So singletons are fundamentally different than the other parts of canonical equivalence. There are certainly reasons for Unicode to avoid encoding such characters and even to discourage their use once encoded. However, Unicode has done little to communicate to the end users and authors the need to avoid such singletons. Lumping them together with the other canonical equivalents causes normalization problems such as a loss of semantic information. The poor communication regarding canonical singletons has also lead to their misuse for grapheme variations (or even the misuse of plain text by including glyph variants in character sequences) instead of the use of registered variation selectors for this purpose (Note too that use of variation selectors rather than canonical decomposing character means that no lookups are required to normalize text, but variation selectors merely need to be ignored while comparing strings).

It has been over 15 years since the first canonical singletons were added to the Unicode repertoire.
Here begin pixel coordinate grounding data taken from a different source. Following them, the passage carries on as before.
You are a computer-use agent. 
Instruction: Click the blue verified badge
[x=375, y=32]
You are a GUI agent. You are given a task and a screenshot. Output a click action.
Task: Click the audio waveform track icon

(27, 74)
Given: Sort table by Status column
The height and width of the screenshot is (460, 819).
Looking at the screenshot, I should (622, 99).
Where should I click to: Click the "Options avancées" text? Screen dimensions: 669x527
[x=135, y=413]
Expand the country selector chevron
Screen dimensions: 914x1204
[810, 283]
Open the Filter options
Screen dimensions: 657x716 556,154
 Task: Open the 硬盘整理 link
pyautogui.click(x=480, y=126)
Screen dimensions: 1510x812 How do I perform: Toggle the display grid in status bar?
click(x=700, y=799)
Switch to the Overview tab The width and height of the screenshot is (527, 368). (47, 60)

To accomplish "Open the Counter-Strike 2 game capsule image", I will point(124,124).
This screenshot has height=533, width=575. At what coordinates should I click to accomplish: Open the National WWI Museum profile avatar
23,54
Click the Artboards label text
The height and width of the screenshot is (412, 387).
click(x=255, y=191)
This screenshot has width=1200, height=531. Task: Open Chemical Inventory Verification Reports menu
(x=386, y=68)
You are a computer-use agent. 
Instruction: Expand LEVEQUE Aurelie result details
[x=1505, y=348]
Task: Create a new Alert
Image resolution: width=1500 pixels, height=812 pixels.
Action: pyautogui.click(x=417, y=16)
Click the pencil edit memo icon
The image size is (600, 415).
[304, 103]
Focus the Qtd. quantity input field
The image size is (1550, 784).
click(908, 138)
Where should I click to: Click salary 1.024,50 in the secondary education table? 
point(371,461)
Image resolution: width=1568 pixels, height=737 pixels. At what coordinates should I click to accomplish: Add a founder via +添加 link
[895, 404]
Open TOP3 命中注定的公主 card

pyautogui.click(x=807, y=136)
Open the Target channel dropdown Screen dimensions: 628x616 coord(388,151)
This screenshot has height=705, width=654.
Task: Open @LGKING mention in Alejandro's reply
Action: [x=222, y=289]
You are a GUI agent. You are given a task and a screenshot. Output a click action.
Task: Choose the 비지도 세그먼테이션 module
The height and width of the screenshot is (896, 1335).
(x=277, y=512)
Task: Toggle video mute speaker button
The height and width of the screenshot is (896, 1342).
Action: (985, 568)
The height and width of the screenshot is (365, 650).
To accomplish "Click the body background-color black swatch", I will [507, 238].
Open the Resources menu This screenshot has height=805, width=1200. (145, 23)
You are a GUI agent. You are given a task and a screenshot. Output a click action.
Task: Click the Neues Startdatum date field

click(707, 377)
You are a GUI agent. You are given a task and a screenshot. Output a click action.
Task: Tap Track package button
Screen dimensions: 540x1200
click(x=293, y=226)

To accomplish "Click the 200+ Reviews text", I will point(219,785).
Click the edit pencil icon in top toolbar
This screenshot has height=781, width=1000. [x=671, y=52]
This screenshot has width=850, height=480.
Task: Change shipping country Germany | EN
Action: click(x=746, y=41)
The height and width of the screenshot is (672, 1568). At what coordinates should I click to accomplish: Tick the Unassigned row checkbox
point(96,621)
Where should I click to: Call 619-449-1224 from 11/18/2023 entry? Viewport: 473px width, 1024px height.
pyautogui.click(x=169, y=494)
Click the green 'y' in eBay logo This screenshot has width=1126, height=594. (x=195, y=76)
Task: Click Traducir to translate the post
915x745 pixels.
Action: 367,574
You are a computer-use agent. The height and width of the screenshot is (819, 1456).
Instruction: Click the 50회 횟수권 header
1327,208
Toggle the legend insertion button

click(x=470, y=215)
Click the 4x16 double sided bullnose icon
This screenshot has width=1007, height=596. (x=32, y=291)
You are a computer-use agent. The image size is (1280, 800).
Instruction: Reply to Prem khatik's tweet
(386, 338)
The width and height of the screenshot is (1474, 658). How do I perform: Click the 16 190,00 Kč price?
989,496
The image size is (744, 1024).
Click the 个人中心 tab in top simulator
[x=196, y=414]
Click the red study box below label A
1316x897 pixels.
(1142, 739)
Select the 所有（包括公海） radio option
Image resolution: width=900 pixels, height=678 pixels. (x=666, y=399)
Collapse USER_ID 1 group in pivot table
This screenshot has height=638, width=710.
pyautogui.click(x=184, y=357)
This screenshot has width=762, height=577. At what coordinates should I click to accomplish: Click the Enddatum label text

Over that time period, insufficient effort has been directed toward communicating to authors and authoring tools implementors the need to treat canonical singletons as identical to their preferred decomposed character as a combining mark in a non-canonical order would be to a combining mark in another order. Therefore W3C may have reason to exclude such singletons from any normalization advice it gives to authors and implementors.

For singletons (as for compatibility decomposable characters other than the phonetically related characters), the best approach might be for W3C to prohibit their use in markup and discourage their use in content (for all relevant W3C recommendations).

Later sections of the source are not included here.